Dunbar's number is also used by social media developers. It helps they need to calculate what server capacity will be needed to support a certain number of virtual "friends", and it comes in handy when designing interfaces.
Why Dunbar's Number Is Criticized
This concept has become extremely popular among people who are fond of popular psychology. But it also has its critics.
For example, anthropologists Russell Bernard and Peter Killworth conducted a series research, trying to replicate Dunbar's results. And they had an average of 290 social connections maintained by a person, about double the original results. True, their works did not receive much distribution.
Scientists from Durham University in the UK criticized Dunbar's work for deriving his number by extrapolating from monkeys on people. However, in the latter, sociality is influenced not only by the volume of the neocortex, but also by the cultural environment, position, and many other factors that the researcher did not take into account.
Philip Lieberman, a cognitive scientist at Brown University, argued that the average Paleolithic hunter-gatherer group size was 30–50, and considered the estimate of 150 to be too high. He wrotethat the limiting factor here is not the volume of the neocortex of its representatives, but the amount of food that they could get.
In addition, scientists from New York University figured outthat brain size in primates is determined primarily by diet, not sociality. Chimpanzees, who eat meat infrequently, and gorillas, who prefer a vegetarian diet, have far fewer resources to grow the same developed brains as Homo sapiens.

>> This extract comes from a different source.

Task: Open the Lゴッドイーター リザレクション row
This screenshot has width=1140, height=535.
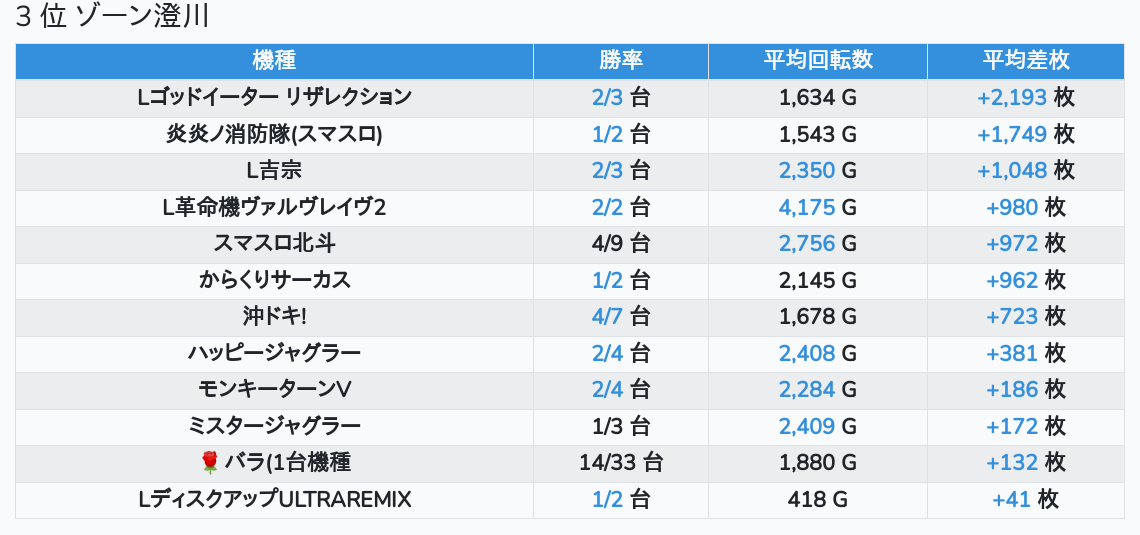Action: pos(274,97)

And researchers from Sweden rechecked Dunbar's work and suggested that his conclusions are both theoretically and empirically unfounded. Their average number of permanent social connections ranged from 4 to 520. Anthropologists in general, they doubted the possibility of deriving a number common to all people: the spread is too big.
In general, it is simply impossible to unambiguously confirm or refute Dunbar's theory. So it's up to you to believe in a beautiful number or not. But if you are a business owner, then creating branches with no more than 150 employees is not a bad idea.